### Requirement
Please copy out the lines of data below word for word, starting at the line that contains "Click the grilled chicken breasts description" and stopping after the line that contains "[x=935, y=106]".

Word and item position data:

------------------------

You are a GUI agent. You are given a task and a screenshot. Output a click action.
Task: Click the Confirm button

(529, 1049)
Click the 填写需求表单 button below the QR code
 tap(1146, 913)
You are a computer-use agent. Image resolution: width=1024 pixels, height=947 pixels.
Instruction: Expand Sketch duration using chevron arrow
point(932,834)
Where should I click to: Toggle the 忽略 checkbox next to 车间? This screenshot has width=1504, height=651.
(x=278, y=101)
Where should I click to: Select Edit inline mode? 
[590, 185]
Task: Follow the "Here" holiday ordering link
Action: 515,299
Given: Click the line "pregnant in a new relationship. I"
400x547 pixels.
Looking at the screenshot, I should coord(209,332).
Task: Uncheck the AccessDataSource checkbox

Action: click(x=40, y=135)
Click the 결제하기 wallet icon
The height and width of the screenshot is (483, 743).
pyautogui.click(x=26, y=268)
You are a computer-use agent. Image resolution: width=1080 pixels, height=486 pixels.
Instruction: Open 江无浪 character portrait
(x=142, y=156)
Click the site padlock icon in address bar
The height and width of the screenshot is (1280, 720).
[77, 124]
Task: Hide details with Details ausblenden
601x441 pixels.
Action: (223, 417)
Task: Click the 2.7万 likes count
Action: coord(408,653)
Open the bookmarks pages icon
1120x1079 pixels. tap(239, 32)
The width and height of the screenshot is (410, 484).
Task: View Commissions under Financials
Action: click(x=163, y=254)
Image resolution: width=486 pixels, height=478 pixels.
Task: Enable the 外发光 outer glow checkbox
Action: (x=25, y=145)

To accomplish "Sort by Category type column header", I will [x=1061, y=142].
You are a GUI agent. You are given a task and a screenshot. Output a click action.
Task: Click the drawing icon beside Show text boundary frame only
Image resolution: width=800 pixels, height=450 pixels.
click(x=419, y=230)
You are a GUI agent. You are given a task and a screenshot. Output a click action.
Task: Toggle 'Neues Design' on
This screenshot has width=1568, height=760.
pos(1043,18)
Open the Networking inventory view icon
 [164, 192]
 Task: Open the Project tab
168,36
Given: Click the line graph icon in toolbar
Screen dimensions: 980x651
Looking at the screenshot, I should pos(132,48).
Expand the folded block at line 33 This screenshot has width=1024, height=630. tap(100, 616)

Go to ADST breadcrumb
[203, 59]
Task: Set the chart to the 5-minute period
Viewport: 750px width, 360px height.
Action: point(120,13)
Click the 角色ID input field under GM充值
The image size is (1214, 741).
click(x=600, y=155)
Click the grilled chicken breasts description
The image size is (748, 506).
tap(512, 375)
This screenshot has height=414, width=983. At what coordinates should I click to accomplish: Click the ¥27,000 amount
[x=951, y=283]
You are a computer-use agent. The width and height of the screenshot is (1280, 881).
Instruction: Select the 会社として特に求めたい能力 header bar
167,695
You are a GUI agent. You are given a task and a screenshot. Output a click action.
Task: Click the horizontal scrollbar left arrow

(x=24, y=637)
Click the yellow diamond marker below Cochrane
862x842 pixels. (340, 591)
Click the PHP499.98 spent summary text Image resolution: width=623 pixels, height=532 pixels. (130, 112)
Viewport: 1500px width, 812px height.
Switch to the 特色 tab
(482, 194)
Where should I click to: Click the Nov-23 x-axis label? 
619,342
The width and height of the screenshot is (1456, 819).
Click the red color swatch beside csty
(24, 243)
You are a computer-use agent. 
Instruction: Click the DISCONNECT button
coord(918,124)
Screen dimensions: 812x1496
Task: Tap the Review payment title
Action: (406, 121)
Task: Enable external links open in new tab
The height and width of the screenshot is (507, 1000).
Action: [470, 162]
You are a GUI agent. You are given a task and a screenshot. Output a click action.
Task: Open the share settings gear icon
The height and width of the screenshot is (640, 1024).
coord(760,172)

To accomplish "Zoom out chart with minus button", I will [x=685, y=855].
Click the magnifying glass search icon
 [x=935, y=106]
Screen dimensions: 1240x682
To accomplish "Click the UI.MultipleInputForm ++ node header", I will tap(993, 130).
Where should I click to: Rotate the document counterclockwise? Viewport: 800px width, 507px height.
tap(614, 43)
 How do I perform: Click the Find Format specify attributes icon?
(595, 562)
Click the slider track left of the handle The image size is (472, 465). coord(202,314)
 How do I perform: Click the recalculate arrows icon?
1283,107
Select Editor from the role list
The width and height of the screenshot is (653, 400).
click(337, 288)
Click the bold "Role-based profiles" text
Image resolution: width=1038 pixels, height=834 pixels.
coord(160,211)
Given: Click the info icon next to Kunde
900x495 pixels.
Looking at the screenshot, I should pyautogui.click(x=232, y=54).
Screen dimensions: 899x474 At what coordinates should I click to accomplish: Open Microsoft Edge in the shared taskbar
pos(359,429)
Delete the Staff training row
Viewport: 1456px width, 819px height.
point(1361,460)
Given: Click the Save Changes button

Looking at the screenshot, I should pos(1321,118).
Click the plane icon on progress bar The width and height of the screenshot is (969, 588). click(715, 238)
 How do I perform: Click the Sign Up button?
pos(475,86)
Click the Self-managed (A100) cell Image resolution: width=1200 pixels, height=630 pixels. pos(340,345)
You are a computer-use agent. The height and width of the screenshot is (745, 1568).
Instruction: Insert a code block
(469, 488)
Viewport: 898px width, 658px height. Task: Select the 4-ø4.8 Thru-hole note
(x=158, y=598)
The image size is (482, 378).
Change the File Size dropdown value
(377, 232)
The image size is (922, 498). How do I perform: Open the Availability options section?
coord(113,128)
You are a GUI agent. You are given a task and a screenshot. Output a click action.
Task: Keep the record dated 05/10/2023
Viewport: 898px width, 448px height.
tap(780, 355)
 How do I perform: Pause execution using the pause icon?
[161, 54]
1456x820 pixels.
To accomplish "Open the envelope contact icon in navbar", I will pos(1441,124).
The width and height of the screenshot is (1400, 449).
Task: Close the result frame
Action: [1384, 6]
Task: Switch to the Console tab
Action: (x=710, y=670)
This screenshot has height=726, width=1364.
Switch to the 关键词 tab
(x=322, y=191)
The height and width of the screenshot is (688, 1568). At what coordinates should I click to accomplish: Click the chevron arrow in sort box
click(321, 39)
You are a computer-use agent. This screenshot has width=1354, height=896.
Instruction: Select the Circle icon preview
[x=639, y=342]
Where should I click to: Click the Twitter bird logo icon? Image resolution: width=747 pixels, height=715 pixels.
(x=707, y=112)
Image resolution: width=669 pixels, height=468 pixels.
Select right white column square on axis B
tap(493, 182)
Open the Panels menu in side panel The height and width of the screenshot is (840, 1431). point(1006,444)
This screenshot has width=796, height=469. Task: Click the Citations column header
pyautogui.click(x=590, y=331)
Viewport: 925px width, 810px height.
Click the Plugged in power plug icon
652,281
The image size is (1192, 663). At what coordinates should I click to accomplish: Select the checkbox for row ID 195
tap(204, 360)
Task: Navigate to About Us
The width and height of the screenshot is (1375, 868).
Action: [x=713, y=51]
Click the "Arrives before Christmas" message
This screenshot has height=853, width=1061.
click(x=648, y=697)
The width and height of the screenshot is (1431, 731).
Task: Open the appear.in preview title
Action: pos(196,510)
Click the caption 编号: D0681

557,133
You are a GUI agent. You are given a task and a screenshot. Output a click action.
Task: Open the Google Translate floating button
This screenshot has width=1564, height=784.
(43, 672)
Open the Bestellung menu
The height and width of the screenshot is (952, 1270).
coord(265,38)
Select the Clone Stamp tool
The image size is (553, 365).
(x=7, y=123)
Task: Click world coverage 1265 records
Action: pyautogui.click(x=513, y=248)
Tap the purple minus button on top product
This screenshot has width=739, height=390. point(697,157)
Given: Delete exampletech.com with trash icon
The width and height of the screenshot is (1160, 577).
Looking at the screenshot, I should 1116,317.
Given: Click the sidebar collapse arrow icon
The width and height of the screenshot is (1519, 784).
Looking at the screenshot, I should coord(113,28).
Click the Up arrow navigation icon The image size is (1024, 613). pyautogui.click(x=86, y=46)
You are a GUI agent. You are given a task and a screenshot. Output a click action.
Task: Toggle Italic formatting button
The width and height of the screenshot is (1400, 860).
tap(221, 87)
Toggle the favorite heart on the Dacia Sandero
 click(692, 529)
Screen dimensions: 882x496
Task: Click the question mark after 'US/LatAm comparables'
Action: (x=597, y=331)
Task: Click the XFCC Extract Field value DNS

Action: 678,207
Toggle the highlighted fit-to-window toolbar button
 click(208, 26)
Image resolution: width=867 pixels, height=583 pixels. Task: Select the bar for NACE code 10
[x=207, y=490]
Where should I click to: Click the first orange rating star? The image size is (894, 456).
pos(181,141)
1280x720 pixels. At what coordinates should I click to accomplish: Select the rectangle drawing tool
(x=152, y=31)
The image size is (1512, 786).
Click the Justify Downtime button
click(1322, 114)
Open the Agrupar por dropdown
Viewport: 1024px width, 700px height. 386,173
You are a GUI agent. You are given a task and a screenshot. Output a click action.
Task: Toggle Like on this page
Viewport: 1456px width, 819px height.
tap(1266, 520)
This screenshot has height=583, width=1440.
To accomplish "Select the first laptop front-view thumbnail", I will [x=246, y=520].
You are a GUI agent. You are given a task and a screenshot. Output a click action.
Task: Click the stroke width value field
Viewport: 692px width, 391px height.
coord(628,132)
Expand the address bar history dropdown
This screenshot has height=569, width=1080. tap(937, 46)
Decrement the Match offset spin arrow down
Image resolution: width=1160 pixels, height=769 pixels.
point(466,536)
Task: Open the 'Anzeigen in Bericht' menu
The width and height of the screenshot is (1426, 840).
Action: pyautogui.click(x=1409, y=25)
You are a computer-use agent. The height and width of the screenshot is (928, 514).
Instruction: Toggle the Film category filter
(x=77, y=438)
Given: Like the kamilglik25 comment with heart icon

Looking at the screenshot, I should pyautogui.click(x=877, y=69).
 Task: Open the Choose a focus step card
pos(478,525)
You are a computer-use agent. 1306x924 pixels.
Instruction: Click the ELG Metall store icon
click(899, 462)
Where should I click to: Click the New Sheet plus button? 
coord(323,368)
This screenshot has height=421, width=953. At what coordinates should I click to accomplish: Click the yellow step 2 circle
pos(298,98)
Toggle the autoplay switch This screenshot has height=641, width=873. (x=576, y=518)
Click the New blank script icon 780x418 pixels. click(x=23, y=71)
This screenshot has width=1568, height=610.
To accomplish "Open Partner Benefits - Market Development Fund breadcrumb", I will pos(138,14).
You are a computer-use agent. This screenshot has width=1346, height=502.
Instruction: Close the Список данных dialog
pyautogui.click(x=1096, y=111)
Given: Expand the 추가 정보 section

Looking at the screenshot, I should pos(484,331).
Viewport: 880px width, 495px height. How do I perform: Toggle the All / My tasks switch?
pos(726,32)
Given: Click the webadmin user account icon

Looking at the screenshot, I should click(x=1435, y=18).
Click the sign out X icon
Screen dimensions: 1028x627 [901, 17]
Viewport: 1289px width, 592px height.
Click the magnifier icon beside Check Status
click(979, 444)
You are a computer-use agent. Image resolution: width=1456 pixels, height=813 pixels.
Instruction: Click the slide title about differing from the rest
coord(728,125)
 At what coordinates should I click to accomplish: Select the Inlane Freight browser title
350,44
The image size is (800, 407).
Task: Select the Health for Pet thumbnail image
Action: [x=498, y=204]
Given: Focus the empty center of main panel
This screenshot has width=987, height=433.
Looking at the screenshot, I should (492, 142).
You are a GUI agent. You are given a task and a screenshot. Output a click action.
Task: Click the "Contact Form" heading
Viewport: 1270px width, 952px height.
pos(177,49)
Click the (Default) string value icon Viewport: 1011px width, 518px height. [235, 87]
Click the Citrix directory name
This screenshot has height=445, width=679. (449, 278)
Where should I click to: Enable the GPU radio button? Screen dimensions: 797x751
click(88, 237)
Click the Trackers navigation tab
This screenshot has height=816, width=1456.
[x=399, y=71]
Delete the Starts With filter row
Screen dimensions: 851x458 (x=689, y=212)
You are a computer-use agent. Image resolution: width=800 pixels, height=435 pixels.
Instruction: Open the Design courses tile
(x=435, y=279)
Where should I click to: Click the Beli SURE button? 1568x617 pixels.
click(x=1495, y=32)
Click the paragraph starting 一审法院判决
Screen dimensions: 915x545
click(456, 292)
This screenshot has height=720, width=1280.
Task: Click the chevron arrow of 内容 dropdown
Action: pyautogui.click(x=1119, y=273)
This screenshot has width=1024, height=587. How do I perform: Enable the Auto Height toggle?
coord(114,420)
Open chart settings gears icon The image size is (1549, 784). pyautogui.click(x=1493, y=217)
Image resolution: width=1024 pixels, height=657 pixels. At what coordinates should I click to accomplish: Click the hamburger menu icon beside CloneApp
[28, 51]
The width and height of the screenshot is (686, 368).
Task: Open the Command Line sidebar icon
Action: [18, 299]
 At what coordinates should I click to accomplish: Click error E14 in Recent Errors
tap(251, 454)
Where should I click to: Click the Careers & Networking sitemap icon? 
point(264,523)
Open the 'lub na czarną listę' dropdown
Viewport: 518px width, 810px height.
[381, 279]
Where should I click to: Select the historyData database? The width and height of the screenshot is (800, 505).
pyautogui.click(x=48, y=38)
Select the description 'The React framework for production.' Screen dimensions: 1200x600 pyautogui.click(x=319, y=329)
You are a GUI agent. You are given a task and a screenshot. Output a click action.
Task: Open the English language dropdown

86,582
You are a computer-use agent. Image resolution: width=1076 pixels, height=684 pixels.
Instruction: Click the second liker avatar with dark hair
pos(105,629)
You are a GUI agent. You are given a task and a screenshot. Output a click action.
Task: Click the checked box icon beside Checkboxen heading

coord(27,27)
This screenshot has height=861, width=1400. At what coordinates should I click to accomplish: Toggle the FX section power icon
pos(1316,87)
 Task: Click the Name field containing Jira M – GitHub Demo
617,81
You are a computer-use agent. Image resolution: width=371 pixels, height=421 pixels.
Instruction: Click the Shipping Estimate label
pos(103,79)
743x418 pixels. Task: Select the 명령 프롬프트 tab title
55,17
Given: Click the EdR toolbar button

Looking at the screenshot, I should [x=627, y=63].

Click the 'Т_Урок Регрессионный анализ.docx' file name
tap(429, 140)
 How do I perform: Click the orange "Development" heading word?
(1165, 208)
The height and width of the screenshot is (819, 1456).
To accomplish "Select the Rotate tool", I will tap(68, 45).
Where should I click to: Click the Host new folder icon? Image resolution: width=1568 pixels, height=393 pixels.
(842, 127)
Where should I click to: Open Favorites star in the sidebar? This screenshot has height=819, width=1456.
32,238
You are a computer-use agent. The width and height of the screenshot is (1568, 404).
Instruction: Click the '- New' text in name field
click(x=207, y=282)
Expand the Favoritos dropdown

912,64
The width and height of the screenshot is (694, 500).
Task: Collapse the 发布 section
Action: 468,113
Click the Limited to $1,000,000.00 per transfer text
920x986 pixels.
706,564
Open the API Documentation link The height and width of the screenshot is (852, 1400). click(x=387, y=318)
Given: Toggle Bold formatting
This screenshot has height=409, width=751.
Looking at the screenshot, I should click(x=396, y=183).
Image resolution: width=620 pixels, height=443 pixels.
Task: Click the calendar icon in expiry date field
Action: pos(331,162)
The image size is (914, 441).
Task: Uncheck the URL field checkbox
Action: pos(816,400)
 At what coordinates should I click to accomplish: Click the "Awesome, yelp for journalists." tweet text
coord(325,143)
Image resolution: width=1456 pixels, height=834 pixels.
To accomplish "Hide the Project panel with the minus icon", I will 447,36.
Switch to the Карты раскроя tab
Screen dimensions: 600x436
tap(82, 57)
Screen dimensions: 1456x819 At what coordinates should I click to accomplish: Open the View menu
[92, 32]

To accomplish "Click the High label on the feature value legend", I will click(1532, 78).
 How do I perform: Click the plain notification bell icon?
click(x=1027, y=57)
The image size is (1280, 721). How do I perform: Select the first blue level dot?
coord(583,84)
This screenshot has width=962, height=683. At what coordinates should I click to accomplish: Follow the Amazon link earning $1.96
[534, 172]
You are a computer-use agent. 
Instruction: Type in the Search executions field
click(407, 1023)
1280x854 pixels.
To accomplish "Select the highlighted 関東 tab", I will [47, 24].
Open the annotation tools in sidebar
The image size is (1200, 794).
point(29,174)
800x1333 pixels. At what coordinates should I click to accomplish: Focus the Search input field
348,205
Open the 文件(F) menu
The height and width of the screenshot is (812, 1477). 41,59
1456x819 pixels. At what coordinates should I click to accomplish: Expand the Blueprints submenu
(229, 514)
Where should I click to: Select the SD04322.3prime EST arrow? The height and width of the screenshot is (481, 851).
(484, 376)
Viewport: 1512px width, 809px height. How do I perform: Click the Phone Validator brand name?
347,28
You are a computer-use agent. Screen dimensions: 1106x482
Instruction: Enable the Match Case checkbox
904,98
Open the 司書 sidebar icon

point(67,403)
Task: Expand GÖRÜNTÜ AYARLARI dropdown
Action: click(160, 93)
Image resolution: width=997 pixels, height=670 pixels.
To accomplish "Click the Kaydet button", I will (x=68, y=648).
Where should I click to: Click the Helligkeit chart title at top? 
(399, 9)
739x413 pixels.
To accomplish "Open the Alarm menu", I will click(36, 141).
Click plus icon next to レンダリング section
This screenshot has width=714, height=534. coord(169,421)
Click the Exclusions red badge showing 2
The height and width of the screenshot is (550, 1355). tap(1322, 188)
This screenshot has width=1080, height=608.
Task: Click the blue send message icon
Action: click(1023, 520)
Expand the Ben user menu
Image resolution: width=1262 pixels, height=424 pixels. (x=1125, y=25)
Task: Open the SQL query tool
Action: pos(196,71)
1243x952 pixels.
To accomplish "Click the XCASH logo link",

------------------------

### The output
Click the grilled chicken breasts description
The image size is (748, 506).
tap(512, 375)
This screenshot has height=414, width=983. At what coordinates should I click to accomplish: Click the ¥27,000 amount
[x=951, y=283]
You are a computer-use agent. The width and height of the screenshot is (1280, 881).
Instruction: Select the 会社として特に求めたい能力 header bar
167,695
You are a GUI agent. You are given a task and a screenshot. Output a click action.
Task: Click the horizontal scrollbar left arrow

(x=24, y=637)
Click the yellow diamond marker below Cochrane
862x842 pixels. (340, 591)
Click the PHP499.98 spent summary text Image resolution: width=623 pixels, height=532 pixels. (130, 112)
Viewport: 1500px width, 812px height.
Switch to the 特色 tab
(482, 194)
Where should I click to: Click the Nov-23 x-axis label? 
619,342
The width and height of the screenshot is (1456, 819).
Click the red color swatch beside csty
(24, 243)
You are a computer-use agent. 
Instruction: Click the DISCONNECT button
coord(918,124)
Screen dimensions: 812x1496
Task: Tap the Review payment title
Action: (406, 121)
Task: Enable external links open in new tab
The height and width of the screenshot is (507, 1000).
Action: [470, 162]
You are a GUI agent. You are given a task and a screenshot. Output a click action.
Task: Open the share settings gear icon
The height and width of the screenshot is (640, 1024).
coord(760,172)

To accomplish "Zoom out chart with minus button", I will [x=685, y=855].
Click the magnifying glass search icon
 [x=935, y=106]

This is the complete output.